Mesmo as vitórias históricas de lutas não violentas tiveram um elemento armado nos bastidores. Trabalhos acadêmicos recentes revisitaram a história da não-violência na luta pelos direitos civis nos Estados Unidos. Os textos-chave incluem Lance Hill’s O Diáconos de DefesaAkinyele Omowale de Umoja Nós vamos atirar de voltae Charles E. Cobb Jr. Este material não-violento vai te matar. Essas histórias revelam resistência contínua, incluindo autodefesa armada, por negros nos Estados Unidos.

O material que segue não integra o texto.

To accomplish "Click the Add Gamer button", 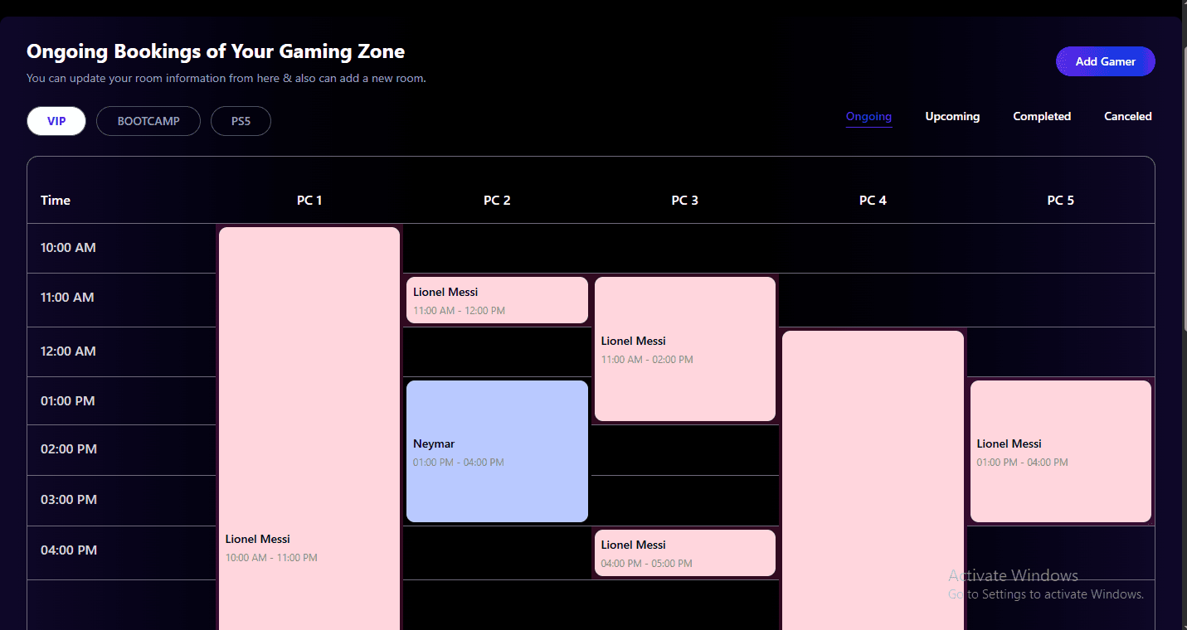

Antes mesmo dessas histórias recentes, temos a notável e breve autobiografia de Robert Williams escrita no exílio, negros com armas. Williams foi expulso da NAACP por dizer em 1959: “Devemos estar dispostos a matar se necessário. Não podemos levar essas pessoas que nos fazem injustiça ao tribunal. … No futuro, teremos que tentar condenar essas pessoas na hora”. Ele observou amargamente que, embora “oficinas não-violentas estejam surgindo em todas as comunidades negras [, n]Nenhuma delas foi estabelecida em comunidades brancas racistas para conter a violência da Ku Klux Klan.”

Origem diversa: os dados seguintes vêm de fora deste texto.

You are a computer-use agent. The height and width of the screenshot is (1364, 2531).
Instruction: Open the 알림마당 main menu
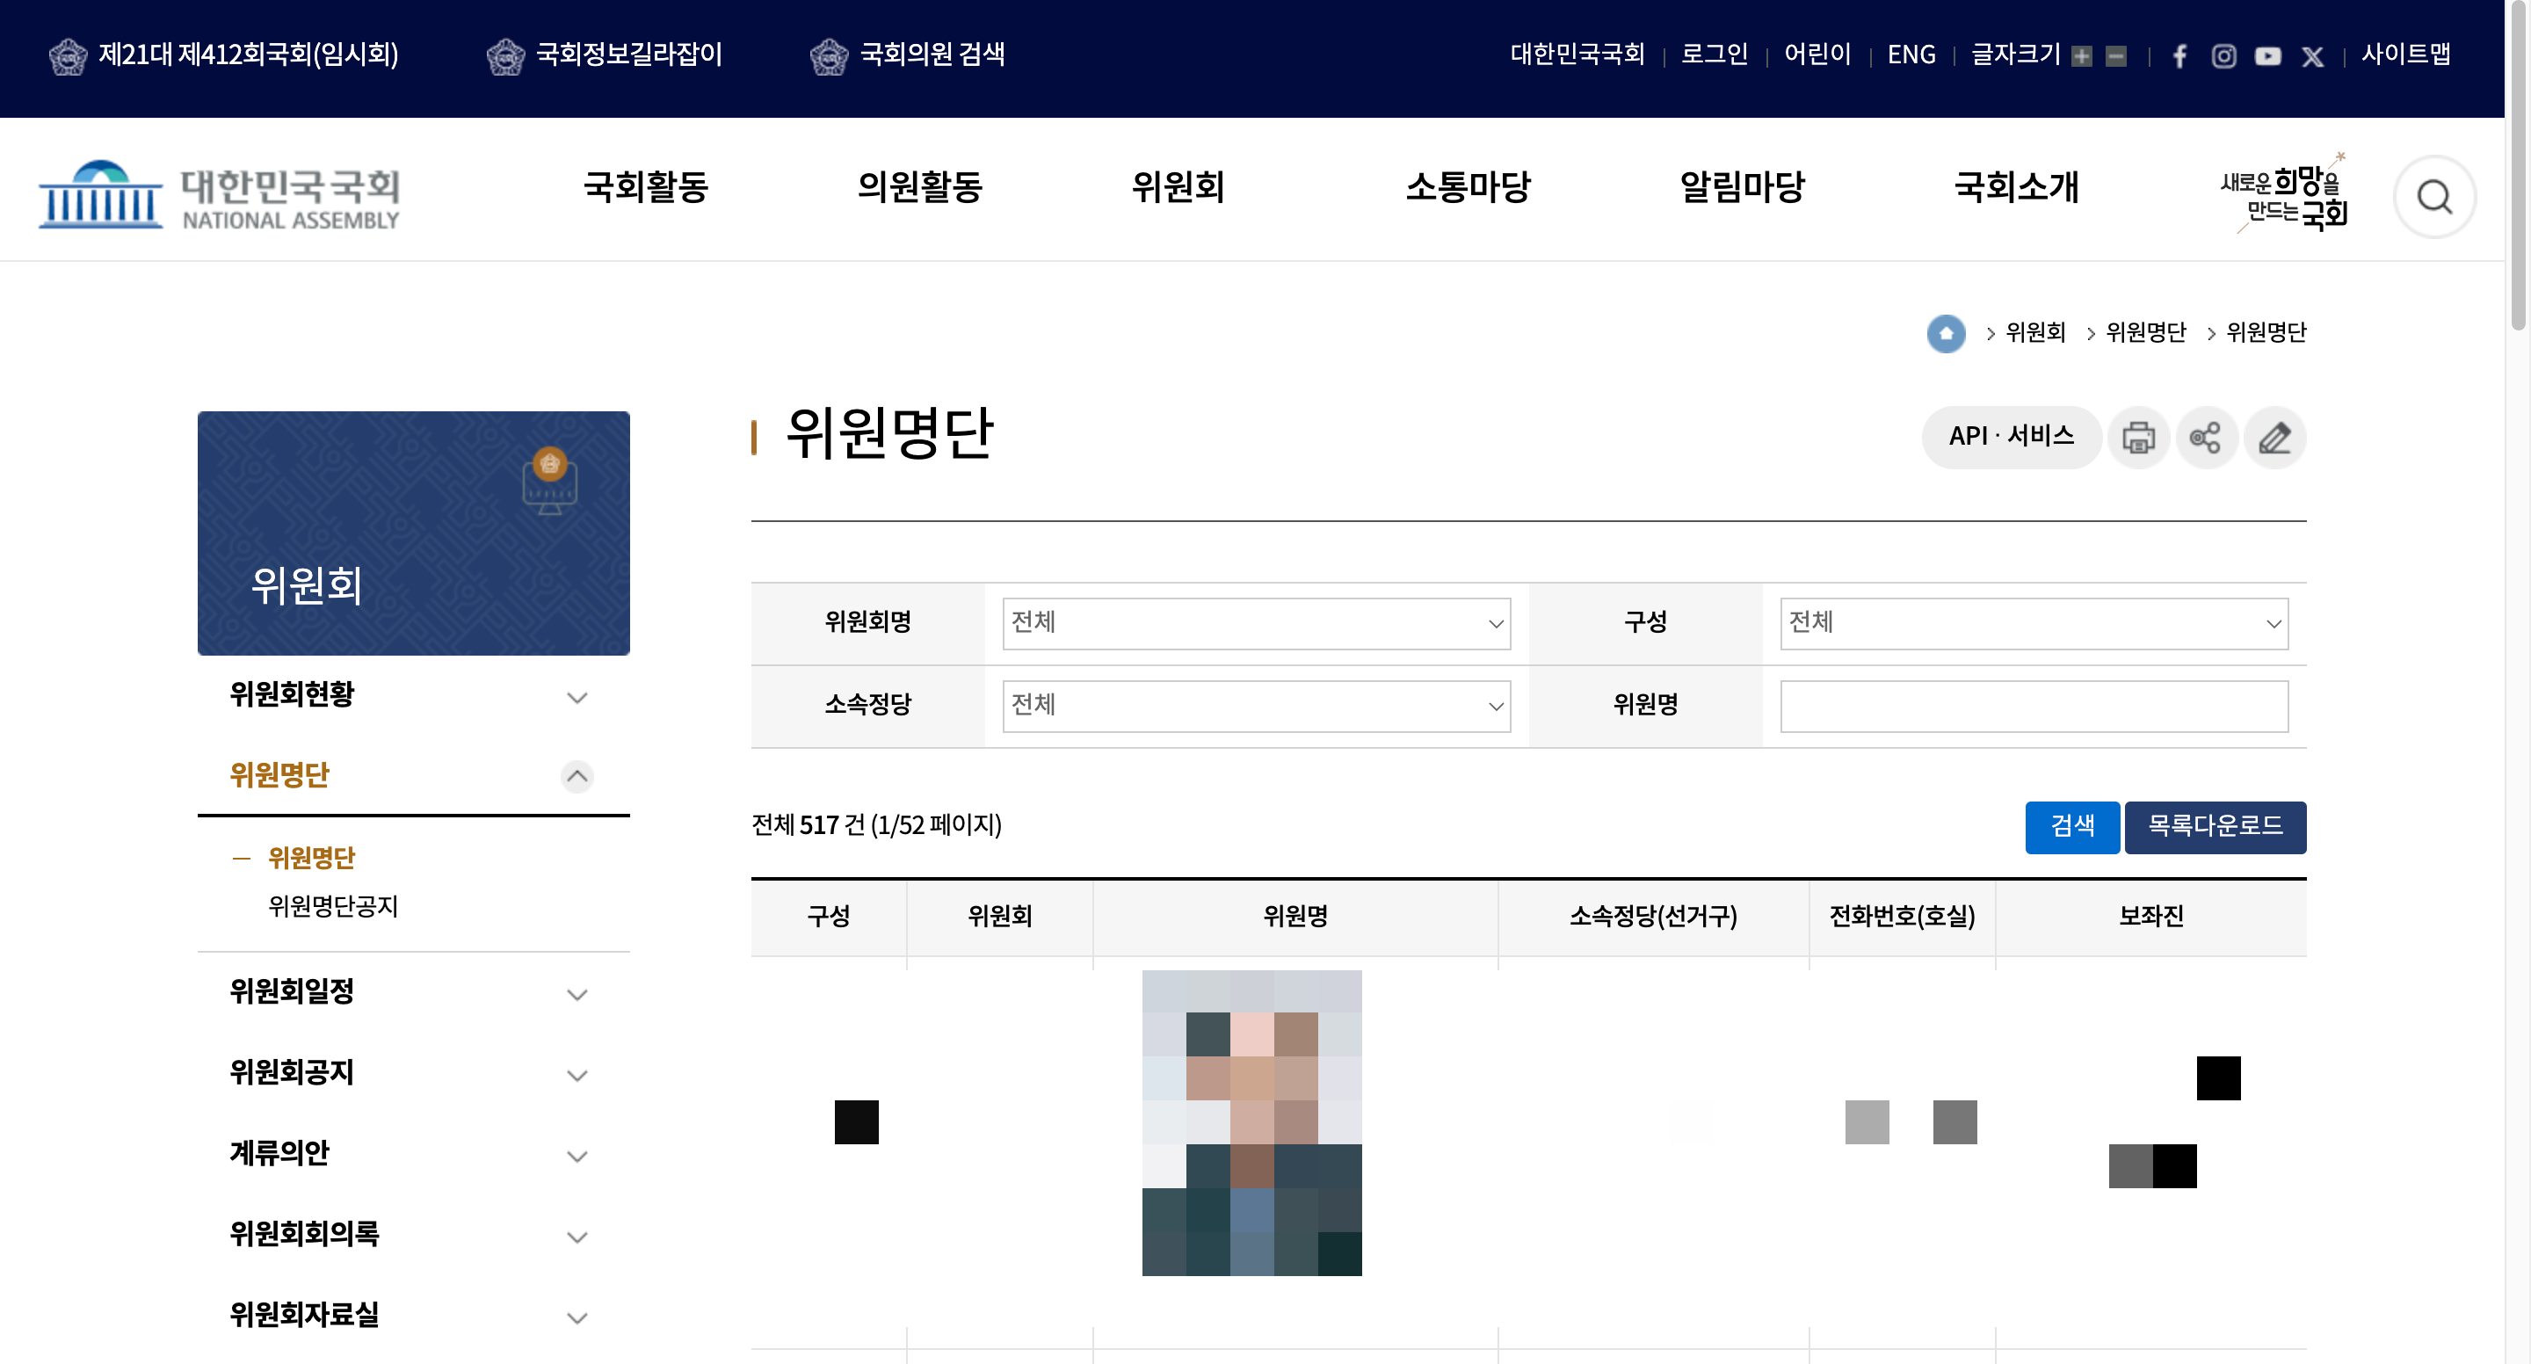[1742, 187]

Enquanto se moviam pelo sul rural para suas campanhas de desagregação, os ativistas não violentos do movimento pelos direitos civis muitas vezes descobriram que tinham – sem que eles pedissem – proteção armada contra policiais excessivamente zelosos e vigilantes racistas: avós que vigiavam as varandas à noite com rifles em suas mãos. voltas enquanto os ativistas não violentos dormiam; Diáconos da Defesa que ameaçaram a polícia com um tiroteio se eles ousassem virar mangueiras de água em estudantes não violentos que tentavam desagregar uma piscina. Enquanto isso, os ganhos legislativos obtidos pelo movimento não-violento geralmente incluíam a ameaça ou a realidade de tumultos violentos. Em maio de 1963, em Birmingham, Alabama, por exemplo, depois que uma marcha não-violenta foi reprimida, seguiu-se uma rebelião de 3.000 pessoas. Por fim, um pacto de desagregação foi conquistado em 10 de maio de 1963. Um observador argumentou que “cada dia de tumultos valia um ano de manifestações pelos direitos civis”.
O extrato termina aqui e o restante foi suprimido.